**Extracted text:**
The following sketch is one of the pieces included in a recently discovered notebook of Virginia Woolf’s, dated 1909. The notebook will be published for the first time this summer by Hesperus Press in a book entitled Carlyle’s House and Other Sketches, edited by David Bradshaw. “A Modern Salon” was dated March 31, 1909.
A MODERN SALON
One reads and hears much of the great French salons; and pronounces them always extinct as dodos, although what it is that is extinct, I do not know. It struck me last night, dining with the Morrells, that the effort was certainly in that direction, and if it failed, one would be able to see why.1 Lady Ottoline has a definite end in view; she is a great lady who has become discontented with her own class, and has found what she wanted in the class of artists, writers, and professional people.2 For this reason, she approaches them in a definite way; the only thing they have in common is a love of the arts. In return, they see her not as the aristocrat who is shut off from them although they may for a moment come into contact with her, but as a disembodied spirit escaping from her world into a purer air, where she can never take root.
This gives their intercourse a kind of lustre and illusion; they are always conscious that she comes from a distance, with strange colours upon her; and she, that these humbler creatures have yet a vision of the divine.
Her parties have always a certain romance and distinction from the presence of this incongruity. But when one has said that she has this taste for art and artists, one is puzzled to define her gifts any further. Perhaps that says all that there is to be said. At any rate, she seems to devote all her energies to the task, and to be consistently in the same attitude.

**Task 1:**
In the sketch "A Modern Salon," what date does the introductory note give for it?
**Task 2:**
Rewrite the passage of the salon sketch starting with "This gives their" and going on through "the same attitude.", replacing "incongruity" with "contrast".

**Listed entries:**

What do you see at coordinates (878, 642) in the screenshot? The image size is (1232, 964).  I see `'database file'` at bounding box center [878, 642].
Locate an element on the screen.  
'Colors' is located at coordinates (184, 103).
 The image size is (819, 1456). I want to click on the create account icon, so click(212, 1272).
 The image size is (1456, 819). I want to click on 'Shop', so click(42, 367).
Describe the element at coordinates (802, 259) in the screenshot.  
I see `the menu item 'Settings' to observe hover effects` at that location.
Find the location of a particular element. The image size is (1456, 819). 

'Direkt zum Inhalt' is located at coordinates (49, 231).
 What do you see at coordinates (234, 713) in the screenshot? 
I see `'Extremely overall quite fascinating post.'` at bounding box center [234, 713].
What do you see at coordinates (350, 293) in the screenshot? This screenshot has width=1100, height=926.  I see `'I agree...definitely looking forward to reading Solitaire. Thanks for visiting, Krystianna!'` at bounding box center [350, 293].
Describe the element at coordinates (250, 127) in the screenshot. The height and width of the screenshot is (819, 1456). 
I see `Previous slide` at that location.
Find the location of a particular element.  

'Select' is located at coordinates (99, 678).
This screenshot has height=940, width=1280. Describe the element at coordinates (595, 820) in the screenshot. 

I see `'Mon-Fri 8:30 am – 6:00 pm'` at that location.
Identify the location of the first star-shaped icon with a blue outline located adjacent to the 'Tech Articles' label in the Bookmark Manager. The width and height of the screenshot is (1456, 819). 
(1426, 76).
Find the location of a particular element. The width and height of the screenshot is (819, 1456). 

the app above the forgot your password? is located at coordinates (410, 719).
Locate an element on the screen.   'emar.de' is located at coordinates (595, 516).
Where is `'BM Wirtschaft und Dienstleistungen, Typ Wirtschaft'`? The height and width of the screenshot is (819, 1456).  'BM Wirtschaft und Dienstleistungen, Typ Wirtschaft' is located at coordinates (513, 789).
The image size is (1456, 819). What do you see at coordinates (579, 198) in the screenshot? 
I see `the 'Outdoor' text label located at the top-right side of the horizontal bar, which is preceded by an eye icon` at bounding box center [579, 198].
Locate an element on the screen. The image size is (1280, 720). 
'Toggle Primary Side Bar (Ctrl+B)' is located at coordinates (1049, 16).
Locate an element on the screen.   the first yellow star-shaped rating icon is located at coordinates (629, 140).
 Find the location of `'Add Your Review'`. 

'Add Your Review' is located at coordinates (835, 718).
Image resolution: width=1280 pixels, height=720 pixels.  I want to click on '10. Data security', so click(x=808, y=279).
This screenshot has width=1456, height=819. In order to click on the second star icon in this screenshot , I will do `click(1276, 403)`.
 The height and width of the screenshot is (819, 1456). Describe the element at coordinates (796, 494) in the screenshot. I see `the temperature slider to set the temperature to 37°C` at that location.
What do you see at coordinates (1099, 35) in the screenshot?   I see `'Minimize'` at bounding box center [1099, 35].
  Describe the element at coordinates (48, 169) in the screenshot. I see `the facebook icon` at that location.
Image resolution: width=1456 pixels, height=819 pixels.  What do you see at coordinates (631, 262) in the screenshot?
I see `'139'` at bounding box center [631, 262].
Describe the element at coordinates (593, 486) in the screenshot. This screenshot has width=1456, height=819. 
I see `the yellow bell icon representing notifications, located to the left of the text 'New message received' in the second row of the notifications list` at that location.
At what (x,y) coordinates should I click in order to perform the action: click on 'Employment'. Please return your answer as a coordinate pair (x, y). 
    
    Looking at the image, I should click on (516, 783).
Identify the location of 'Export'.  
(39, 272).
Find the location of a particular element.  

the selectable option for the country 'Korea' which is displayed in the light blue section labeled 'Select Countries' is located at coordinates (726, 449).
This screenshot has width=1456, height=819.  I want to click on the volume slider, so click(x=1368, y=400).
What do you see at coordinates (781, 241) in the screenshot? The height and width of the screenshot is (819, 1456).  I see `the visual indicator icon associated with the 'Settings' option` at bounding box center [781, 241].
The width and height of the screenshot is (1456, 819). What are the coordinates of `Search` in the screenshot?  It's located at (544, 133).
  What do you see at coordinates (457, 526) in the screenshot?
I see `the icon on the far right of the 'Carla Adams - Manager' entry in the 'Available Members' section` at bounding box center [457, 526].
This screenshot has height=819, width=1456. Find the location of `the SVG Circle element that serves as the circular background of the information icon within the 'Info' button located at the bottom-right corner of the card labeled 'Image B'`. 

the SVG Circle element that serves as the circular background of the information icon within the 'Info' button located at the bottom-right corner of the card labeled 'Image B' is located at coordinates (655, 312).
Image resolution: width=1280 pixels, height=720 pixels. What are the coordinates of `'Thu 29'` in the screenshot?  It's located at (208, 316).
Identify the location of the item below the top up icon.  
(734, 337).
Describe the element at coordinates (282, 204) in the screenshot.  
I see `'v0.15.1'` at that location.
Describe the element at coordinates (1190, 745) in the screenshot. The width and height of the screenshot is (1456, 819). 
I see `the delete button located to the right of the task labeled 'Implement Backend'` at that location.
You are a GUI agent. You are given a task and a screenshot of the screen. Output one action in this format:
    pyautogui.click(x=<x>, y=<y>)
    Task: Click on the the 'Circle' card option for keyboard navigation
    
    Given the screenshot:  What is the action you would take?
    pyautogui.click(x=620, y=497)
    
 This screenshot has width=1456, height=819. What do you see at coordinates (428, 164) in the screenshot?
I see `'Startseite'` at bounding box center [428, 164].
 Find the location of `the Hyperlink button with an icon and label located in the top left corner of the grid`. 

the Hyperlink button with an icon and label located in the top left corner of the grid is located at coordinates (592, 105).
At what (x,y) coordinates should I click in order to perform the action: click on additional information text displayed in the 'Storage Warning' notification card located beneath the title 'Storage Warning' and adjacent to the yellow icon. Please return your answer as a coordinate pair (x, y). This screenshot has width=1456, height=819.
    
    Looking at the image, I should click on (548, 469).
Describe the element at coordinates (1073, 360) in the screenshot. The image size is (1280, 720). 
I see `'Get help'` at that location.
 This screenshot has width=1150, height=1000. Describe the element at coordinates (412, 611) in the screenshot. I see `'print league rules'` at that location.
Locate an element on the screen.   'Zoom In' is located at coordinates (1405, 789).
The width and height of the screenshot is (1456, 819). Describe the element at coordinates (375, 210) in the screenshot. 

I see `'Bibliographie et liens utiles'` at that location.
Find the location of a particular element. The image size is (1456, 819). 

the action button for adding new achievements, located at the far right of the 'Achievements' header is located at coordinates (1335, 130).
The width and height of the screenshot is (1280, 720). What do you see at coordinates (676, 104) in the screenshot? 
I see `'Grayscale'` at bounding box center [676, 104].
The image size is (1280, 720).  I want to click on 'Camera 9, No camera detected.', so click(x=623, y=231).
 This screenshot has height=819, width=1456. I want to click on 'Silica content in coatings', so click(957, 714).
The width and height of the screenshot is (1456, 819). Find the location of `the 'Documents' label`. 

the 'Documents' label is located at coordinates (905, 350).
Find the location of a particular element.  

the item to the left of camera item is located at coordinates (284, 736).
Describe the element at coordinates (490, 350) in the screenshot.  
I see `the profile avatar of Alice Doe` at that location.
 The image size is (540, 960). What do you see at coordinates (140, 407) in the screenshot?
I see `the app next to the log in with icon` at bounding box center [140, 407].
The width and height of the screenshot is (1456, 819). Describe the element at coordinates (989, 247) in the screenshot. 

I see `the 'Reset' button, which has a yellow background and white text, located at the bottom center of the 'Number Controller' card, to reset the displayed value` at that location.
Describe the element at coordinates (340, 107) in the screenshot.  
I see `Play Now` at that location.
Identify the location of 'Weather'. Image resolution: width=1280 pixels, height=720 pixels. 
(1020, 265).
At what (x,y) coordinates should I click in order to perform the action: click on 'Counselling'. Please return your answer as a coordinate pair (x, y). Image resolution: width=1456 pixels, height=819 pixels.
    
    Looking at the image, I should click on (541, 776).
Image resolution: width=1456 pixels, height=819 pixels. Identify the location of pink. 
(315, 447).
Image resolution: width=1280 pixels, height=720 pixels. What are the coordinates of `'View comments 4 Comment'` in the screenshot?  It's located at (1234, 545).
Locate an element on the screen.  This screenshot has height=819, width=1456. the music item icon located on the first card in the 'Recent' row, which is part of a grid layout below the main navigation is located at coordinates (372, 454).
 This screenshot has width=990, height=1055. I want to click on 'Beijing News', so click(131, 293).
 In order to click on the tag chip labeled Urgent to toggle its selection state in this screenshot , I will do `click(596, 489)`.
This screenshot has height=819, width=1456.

**Complete response 1:**
March 31, 1909.

**Complete response 2:**
This gives their intercourse a kind of lustre and illusion; they are always conscious that she comes from a distance, with strange colours upon her; and she, that these humbler creatures have yet a vision of the divine.
Her parties have always a certain romance and distinction from the presence of this contrast. But when one has said that she has this taste for art and artists, one is puzzled to define her gifts any further. Perhaps that says all that there is to be said. At any rate, she seems to devote all her energies to the task, and to be consistently in the same attitude.